Nursing Pharmacology Chapter 8:   Antiarrhythmic Agents

Cardiac Electrophysiology

• Transmembrane potential -- determined primarily by three ionic gradients:

  •  Na⁺, K⁺, Ca ²⁺

    •  Water-soluble and not free to diffuse through the membrane in response to concentration or electrical gradients: Transport is dependent upon membrane channel protein state.

  • Movement through channels depend on controlling "molecular gates"

    •  Gate-status controlled by:

      • Ionic conditions

      • Metabolic conditions

      • Transmembrane voltage

  • Maintenance of ionic gradients:

    •  Na⁺/K⁺ ATPase pump

    •  Termed "electrogenic" when net current flows as a result of transport (e.g., three Na⁺ exchange for two K⁺ ions)

  • Initial permeability state associated with the resting membrane potential

    • Sodium:  relatively impermeable

    • Potassium:   relatively permeable

  • Cardiac cell permeability and conductance:

    •  Conductance: determined by characteristics of ion channel protein

    •  Current flow = voltage X conductance

    •  Voltage = (actual membrane potential - membrane potential at which no current would flow, even with channels open)

  • Sodium

    • Concentration gradient: 140 mmol/L Na⁺ outside: 10 mmol/L Na⁺ inside;

    • Electrical gradient: 0 mV outside; -90 mV inside

    • Driving force -- both electrical and concentration -- tending to move Na⁺ into the cell.

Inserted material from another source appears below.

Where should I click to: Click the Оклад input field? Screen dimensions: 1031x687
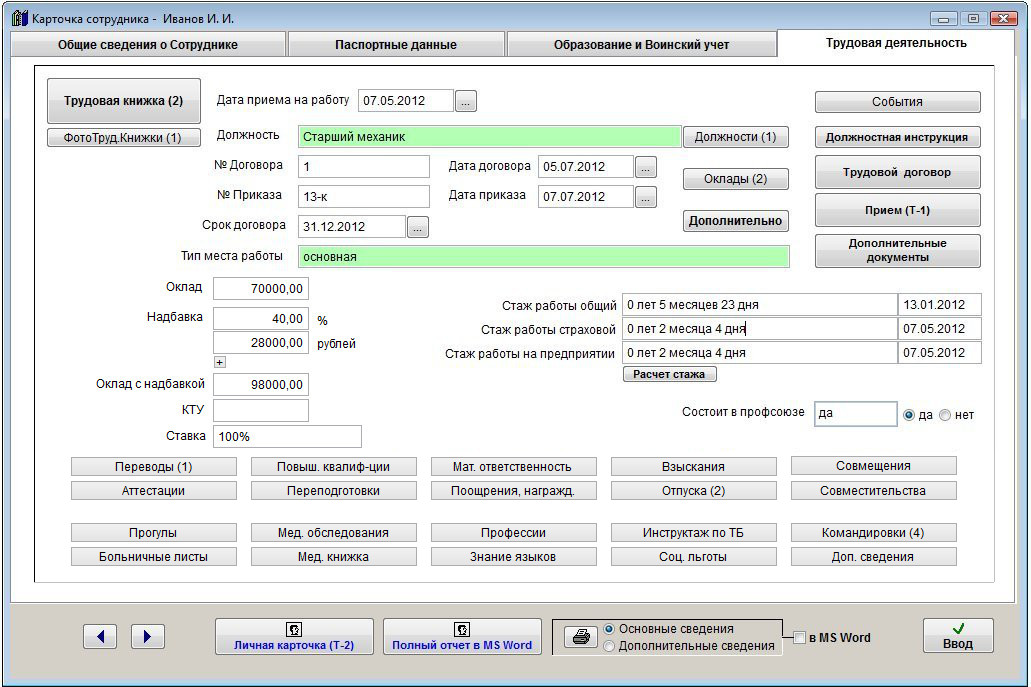tap(261, 289)
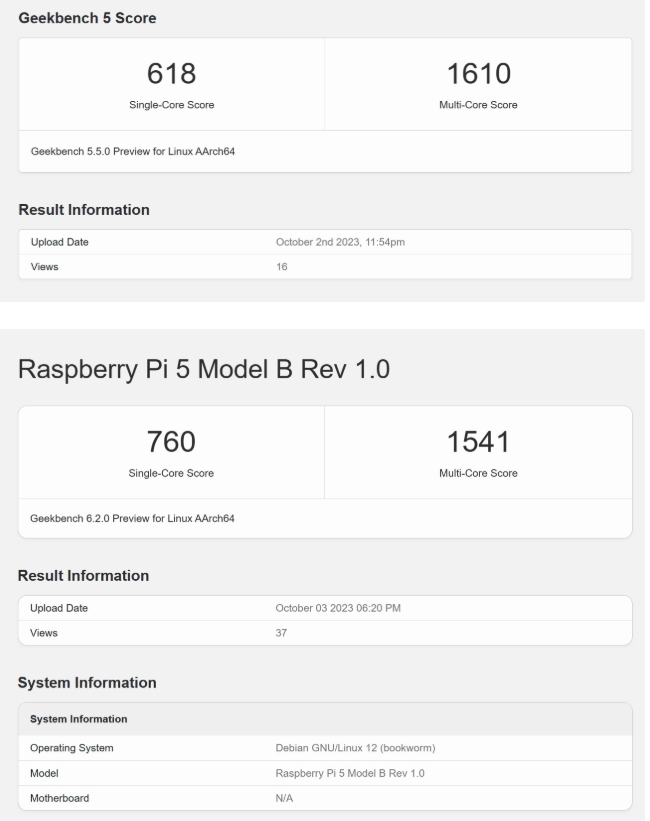
Task: Click the Motherboard N/A value
Action: [x=284, y=798]
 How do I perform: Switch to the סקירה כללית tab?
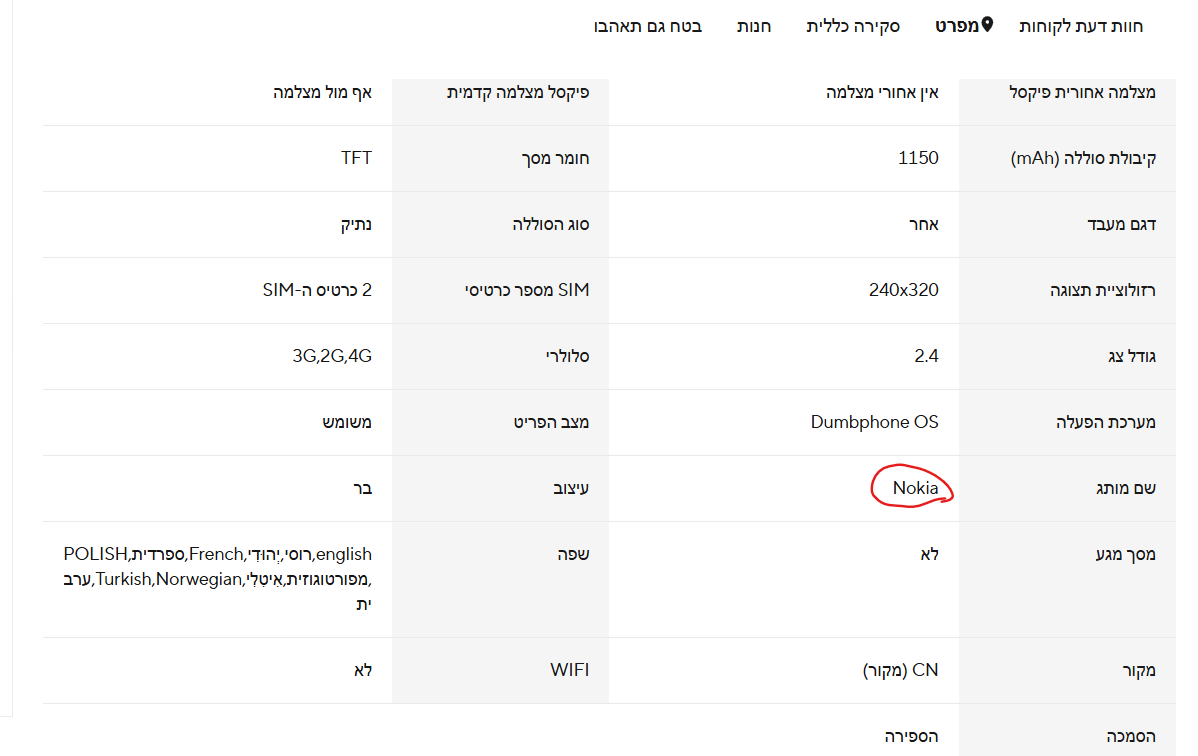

    • In the resting state: sodium ion channels are closed therefore no Na⁺ flow through the membrane

    • In the active state: channels open causing a large influx of sodium which accounts for phase 0 depolarization.

• Potassium:

  • Concentration gradient (140 mmol/L K⁺ inside; 4 mmol/L K⁺outside)

  • Concentration gradient -- tends to drive potassium out

  • Electrical gradient tends to hold K⁺ in.

  • Some K⁺ channels ("inward rectifier") are open in the resting state -- however, little K⁺ current flows because of the balance between the K⁺ concentration and membrane electrical gradients

  •  Cardiac resting membrane potential: mainly determined

    1. By the extracellular potassium concentration and

    2. Inward rectifier channel state

• Spontaneous Depolarization (pacemaker cells)--  phase 4 depolarization

  • Spontaneous Depolarization occurs because:

    • Gradual increase in depolarizing currents (increasing membrane permeability to sodium or calcium)

    • Decrease in repolarizing potassium currents (decreasing membrane potassium permeability)

    • Both factors are important.

  •   Ectopic pacemaker: (not normal SA nodal pacemakers) --

    • Facilitated by hypokalemic states

    • Increasing potassium: tends to slow or stop ectopic pacemaker activity

• Channel Activation Sequence:

  • Depolarization to threshold voltage--Na⁺

    • m gate activation (activation gate); assuming inactivation (h) gates are not closed then

    • Sodium permeability dramatically increased; intense sodium current

    • Depolarization

    • h gate closure; Na⁺ current inactivation

• Five Phases:   cardiac action potential associated with HIS-purkinje fibers or ventricular muscle 

  • Phase 0 corresponds to Na⁺ channel activation.

    • The maximum upstroke slope of phase 0 is proportional to the sodium current.

    • Phase 0 slope is related to the conduction velocity in that the more rapid the rate of depolarization the greater the rate of impulse propagation.

  • Phase 1 corresponds to an early repolarizing K⁺ current.

    •  Rapidly inactivated.

  • Phase 2 is the combination of an inward, depolarizing Ca²⁺ current balanced by an outward, repolarizing K⁺ current (delayed rectifier).

  • Phase 3 is also the combination of Ca²⁺ and K⁺ currents.

    • Phase 3 is repolarizing because the outward (repolarizing) K⁺ current increases while the inward (depolarizing) Ca²⁺ current is decreasing.

  • Phase 4 in normal His-Purkinje and ventricular muscle cells is characterized by a balance between outward Na⁺ current and inward K⁺ current.

    • As a result, the resting membrane potential would normally be flat.

    • In disease states or for other cell types (SA nodal cells) the membrane potential drifts towards threshold.

    • This phenomenon of spontaneous depolarization is termed automaticity and has an important role in arrhythmogenesis.

Hondeghem, L.M. and Roden, D.M., "Agents Used in Cardiac Arrhythmias", in Basic and Clinical Pharmacology, Katzung, B.G., editor, Appleton and Lange, 1998, pp 216-241.